Material to process:

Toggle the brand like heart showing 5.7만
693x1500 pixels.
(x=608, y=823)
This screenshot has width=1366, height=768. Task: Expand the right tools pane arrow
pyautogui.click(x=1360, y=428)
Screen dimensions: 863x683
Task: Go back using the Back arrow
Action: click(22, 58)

Problem:
Rewrite the listing as a JSON list of strings, one string per line and blank lines omitted, starting at its first line and ending after the line containing "(x=608, y=823)".

In response:
[
  "Toggle the brand like heart showing 5.7만",
  "693x1500 pixels.",
  "(x=608, y=823)"
]